Je tendis le bras pour l'empêcher de sortir. Il me regarda, étonné. Je n'avais aucune envie de faire ce que je m'apprêtais à faire mais c'était nécessaire. Qu'il prenne la direction des opérations ne me déplaisait pas, loin de là. Au demeurant, je ne pouvais pas le laisser saper mon autorité sans réagir. Je ne voulais pas être reine mais je l'étais. Et il allait falloir qu'il l'accepte comme j'étais forcée de le faire chaque jour.
- Je suis votre reine, Birn. Je ne suis pas un simple pion que vous manipulez pour sauver mon frère. Tâchez de vous en souvenir.
Il me jaugea pendant quelques secondes et je ne cillai pas. Il inclina la tête.
- Bien sûr, ma reine. Toutes mes excuses si j'ai dépassé les limites.

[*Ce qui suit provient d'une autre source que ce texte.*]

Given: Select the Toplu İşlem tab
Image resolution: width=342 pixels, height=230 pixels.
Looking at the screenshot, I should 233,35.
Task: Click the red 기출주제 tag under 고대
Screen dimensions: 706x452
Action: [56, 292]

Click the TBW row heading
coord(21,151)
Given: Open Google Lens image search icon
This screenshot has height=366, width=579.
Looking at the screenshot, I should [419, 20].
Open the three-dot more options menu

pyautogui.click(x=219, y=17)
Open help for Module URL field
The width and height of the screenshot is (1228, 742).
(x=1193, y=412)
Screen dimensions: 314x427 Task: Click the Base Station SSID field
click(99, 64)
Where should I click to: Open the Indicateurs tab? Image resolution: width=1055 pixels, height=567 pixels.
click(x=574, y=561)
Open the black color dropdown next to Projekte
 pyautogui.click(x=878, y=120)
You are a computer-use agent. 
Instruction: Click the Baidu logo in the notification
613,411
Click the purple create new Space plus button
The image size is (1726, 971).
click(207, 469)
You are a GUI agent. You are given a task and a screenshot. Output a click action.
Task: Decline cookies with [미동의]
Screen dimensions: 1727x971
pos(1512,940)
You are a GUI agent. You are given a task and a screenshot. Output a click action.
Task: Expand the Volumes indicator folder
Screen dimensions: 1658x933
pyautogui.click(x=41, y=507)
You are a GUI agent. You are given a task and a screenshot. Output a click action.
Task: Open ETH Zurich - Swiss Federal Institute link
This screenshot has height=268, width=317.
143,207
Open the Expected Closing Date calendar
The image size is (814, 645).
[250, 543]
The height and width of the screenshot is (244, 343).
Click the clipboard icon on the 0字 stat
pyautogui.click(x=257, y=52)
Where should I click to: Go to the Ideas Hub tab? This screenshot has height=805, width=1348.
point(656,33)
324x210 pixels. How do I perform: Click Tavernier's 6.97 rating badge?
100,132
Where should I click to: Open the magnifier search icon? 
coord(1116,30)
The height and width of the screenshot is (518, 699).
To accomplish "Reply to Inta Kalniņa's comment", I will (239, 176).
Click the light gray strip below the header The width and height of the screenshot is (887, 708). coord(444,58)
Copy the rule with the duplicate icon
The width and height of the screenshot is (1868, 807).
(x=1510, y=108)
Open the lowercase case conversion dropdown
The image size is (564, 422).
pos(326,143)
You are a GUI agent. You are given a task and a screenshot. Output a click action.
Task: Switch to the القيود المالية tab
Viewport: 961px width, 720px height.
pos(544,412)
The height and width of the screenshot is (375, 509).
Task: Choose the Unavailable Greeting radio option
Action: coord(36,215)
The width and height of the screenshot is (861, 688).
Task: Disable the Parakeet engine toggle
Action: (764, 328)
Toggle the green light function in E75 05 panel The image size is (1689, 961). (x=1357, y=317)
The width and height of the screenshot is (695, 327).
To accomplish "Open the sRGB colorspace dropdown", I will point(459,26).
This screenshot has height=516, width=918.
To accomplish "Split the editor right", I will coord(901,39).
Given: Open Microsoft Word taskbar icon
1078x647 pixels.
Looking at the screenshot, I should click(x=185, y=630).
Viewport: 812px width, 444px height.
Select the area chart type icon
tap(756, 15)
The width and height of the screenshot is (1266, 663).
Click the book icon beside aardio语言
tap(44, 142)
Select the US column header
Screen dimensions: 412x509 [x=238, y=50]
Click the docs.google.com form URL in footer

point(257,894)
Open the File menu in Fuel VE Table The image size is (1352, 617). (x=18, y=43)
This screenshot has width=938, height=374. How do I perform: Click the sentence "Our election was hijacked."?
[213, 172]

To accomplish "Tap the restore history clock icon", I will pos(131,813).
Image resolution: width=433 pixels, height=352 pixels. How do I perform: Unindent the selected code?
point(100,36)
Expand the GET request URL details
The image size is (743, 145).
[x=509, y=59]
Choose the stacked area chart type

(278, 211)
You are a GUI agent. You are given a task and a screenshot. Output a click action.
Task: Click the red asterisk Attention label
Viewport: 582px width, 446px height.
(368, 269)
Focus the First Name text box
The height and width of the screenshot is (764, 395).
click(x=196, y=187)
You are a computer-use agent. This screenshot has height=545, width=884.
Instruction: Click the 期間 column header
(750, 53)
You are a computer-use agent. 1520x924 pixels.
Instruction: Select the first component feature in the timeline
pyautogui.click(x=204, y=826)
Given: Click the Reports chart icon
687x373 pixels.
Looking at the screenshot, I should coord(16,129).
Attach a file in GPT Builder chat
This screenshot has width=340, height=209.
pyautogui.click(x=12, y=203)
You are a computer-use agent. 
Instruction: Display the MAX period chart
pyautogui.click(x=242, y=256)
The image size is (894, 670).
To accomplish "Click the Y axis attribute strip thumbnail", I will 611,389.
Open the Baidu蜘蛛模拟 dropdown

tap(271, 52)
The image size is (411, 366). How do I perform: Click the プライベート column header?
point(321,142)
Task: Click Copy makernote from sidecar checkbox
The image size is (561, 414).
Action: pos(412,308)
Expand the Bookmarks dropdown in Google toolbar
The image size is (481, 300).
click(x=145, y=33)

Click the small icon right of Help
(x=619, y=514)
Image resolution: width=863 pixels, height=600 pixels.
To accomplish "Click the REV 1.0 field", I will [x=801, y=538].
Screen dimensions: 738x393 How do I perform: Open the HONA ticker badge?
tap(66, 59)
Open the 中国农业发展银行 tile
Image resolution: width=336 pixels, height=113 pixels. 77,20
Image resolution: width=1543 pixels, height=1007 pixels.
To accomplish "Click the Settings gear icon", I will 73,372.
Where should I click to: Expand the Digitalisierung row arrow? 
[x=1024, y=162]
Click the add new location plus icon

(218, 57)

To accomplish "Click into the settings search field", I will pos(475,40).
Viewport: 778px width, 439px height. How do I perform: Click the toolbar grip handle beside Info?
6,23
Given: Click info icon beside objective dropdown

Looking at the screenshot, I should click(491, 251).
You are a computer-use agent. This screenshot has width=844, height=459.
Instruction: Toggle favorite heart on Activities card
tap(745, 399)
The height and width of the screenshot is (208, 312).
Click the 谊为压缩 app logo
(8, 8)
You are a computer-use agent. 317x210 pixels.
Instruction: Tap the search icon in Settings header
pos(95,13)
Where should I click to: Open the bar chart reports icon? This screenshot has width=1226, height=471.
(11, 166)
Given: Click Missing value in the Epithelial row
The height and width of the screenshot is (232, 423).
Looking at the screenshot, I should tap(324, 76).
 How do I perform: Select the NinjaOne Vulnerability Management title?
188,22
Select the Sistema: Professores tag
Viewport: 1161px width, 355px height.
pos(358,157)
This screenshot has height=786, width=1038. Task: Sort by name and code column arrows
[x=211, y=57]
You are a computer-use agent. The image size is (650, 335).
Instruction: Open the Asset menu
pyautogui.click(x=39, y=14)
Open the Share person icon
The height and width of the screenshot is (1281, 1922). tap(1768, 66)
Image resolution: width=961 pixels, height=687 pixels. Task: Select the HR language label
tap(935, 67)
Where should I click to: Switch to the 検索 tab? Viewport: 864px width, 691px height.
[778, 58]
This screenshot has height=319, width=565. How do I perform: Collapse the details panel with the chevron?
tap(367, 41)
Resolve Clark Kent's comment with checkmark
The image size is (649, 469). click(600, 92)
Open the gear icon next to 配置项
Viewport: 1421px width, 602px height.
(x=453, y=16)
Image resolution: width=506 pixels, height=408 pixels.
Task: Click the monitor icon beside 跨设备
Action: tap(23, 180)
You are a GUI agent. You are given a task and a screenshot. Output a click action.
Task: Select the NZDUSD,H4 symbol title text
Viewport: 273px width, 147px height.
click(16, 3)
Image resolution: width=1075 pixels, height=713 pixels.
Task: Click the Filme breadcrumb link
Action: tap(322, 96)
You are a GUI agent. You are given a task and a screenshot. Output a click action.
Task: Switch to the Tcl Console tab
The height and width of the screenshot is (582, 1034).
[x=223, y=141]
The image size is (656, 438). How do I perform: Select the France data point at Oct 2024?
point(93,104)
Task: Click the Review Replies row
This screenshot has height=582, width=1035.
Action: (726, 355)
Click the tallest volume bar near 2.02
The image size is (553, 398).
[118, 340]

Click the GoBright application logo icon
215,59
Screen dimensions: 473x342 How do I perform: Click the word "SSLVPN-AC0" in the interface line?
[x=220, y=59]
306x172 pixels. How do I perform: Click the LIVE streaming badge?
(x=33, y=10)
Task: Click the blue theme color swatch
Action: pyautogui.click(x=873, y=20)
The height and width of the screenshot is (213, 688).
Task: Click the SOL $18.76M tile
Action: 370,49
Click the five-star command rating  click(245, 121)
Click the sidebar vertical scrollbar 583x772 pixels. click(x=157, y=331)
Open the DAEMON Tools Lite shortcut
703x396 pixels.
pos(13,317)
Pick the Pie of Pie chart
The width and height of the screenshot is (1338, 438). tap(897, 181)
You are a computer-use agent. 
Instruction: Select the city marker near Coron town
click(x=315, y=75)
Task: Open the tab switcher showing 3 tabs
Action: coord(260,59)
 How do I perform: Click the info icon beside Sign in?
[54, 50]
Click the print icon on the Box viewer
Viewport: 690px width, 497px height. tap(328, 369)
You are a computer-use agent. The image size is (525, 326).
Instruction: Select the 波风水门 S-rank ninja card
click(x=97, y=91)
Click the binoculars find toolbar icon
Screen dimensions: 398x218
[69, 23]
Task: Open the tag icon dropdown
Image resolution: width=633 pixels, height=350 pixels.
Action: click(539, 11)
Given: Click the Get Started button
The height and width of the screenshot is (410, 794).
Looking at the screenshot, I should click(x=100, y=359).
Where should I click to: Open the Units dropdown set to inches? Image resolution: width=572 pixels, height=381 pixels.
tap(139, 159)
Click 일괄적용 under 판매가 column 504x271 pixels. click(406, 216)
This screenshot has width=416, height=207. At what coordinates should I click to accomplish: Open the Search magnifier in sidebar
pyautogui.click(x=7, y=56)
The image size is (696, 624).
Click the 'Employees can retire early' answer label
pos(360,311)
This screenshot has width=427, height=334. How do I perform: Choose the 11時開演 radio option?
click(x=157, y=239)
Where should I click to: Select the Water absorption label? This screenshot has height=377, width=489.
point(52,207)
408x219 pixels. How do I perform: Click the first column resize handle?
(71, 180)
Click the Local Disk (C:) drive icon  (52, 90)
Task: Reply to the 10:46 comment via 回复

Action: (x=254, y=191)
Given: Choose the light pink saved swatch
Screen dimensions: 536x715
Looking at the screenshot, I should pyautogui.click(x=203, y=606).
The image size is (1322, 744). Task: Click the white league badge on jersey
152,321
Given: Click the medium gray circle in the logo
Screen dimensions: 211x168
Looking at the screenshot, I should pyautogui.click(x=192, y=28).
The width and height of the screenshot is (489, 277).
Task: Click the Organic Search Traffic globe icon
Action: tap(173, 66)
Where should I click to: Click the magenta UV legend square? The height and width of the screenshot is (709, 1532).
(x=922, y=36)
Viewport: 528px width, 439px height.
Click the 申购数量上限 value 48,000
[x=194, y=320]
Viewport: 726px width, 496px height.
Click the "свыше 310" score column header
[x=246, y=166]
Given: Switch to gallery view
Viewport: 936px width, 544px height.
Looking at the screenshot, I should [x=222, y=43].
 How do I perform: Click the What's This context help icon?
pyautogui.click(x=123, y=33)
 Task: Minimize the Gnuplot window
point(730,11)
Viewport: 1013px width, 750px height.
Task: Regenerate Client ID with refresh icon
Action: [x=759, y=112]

Je baissai le bras et le laissai sortir. Il ne referma pas la porte derrière lui. Naseok entra, effleura mon dos.
- Ça va ?
J'acquiesçaien silence.
- De quoi voulait-il te parler en privé ?
- Nous devons aller à Wringden. L'Ancienne veut me voir pour payer ma dette.
- Un tel détour est-il vraiment la meilleure solution ?
- Je n'ai pas le choix, Naseok. Je dois rembourser ma dette. Et si j'arrive à obtenir l'allégeance des démons en même temps, tu imagines l'avantage que ça nous fera face aux Rois Jumeaux ?
- Et Nahl ?
Je détournai les yeux.
- Je n'ai pas le choix. Si je veux le sauver, je dois avoir un avantage maximum. Tu as regardé notre équipée ? Une dizaine de pirates, trois vautours, Ryker, Gallagher, toi et moi. Tu crois sincèrement que l'on a la moindre chance face aux Rois Jumeaux et à leurs armées ? Non. Nous n'avons aucune chance. Avec les démons, nos chances de récupérer Nahl grandiront. Si je dois subir une ou deux journées de voyage supplémentaires, je le ferais. Et tu le feras aussi.
Il secoua la tête.
- Je n'aime pas ça. Je n'aime pas te voir réagir comme ça.
- Pourquoi ?
- Parce que je sais que tu as raison. Et parce que jamais auparavant tu n'aurais suivi cette voie. Tu serais partie droit vers la Cour Noire sans penser à la logistique. Tu n'es plus la gamine régicide que j'ai rencontré. Tu deviens une reine.